Experts agree that unless a child learns to speak by the age of five, the brain misses its chance to acquire language, a defining characteristic of being human. Miss Malaya was able to learn to talk again because she had some childish speech before she was abandoned. At an orphanage school, they taught her to walk upright, to eat with her hands and, crucially, to talk.
Through an interpreter, Miss Malaya tells Ms Fry that her mother and father "completely forgot about me". They argued and shouted. Her mother would hit her and she would pee herself in terror. She says she still goes off by herself into the woods when she is upset. Although she knows it is socially unacceptable to bark, she certainly can.
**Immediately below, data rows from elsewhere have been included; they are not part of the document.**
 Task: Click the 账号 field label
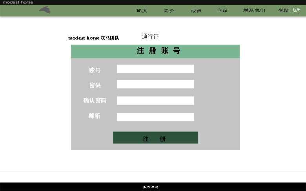pos(95,70)
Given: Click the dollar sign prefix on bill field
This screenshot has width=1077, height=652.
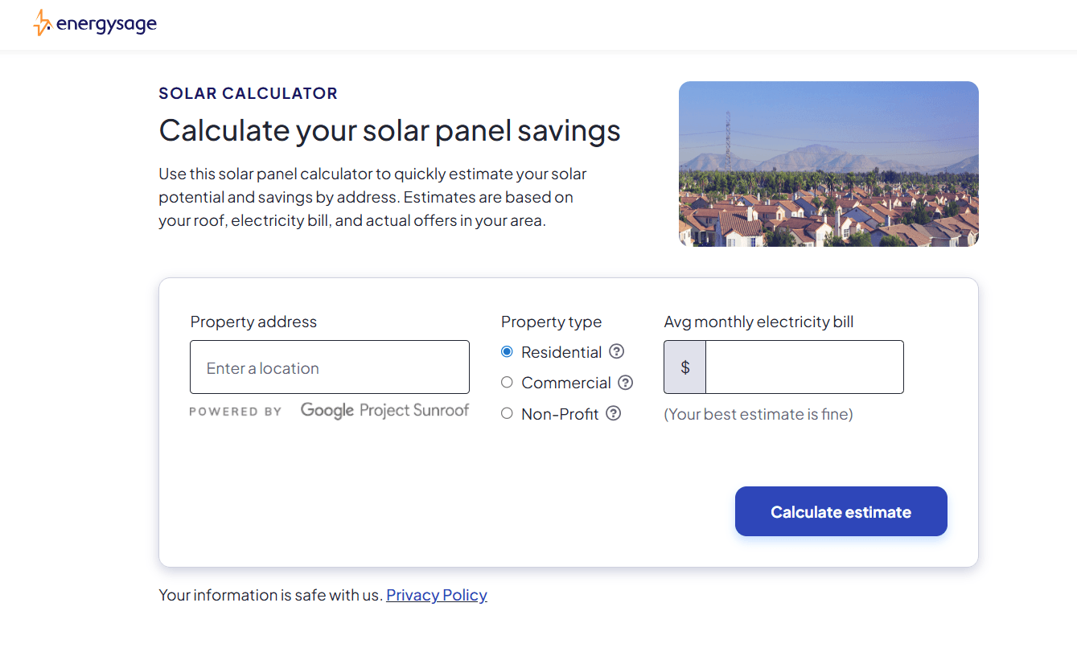Looking at the screenshot, I should coord(684,367).
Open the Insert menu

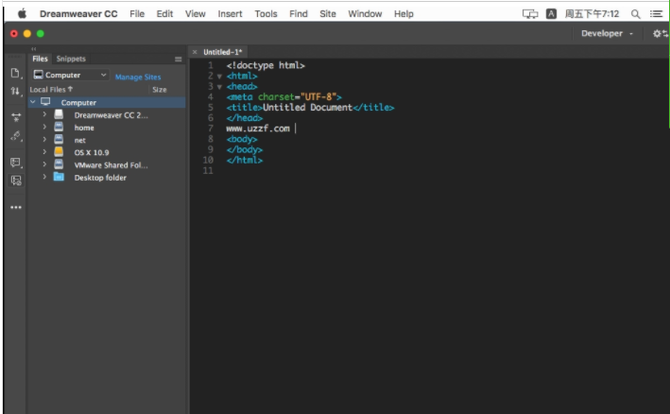tap(230, 14)
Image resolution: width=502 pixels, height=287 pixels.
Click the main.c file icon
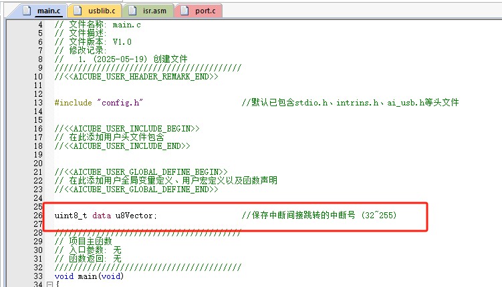pyautogui.click(x=26, y=11)
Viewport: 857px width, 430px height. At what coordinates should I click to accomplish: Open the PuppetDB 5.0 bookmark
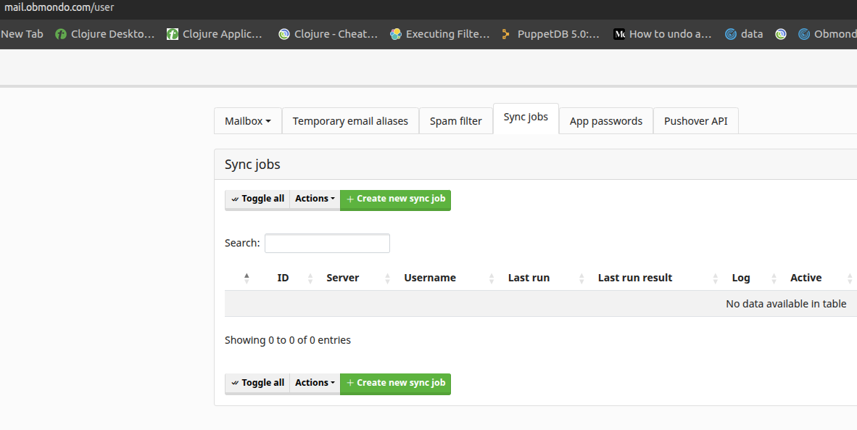(551, 34)
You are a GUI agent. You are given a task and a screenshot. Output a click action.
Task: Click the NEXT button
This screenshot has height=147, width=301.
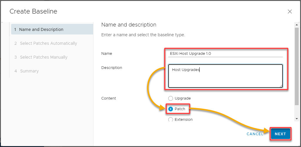tap(280, 134)
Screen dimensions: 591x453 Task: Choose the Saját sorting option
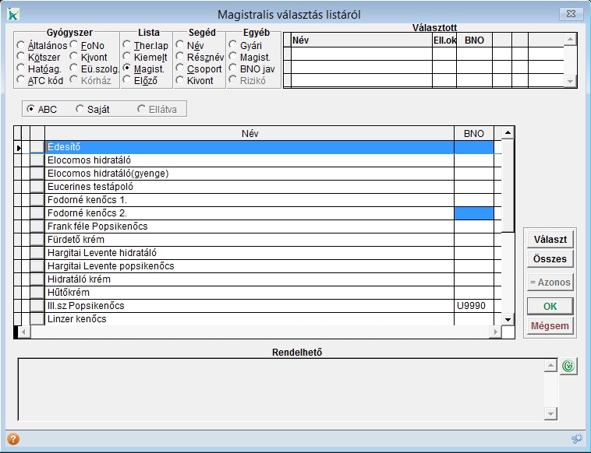click(80, 110)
Miss Malaya seems to be happy looking after cows at the Baraboy Clinic's insalubrious farm, outside Odessa. "It was dirty, terribly rundown and primitive," says Ms Fry, "but in Ukrainian terms, very desirable. Her carers are good people with the best interests of their charges at heart, though there is no therapy as such. Oxana is doing things she is good at."
It was here that the reunion with her father was staged a few weeks ago.
In the film, they stand awkwardly apart and it is ages before anyone speaks. Miss Malaya breaks the silence. "Hello," she says. "I have come," replies her father. The exchange is moving in its halting formality. "I thank you that you have come. I wanted you to see me milk the cows."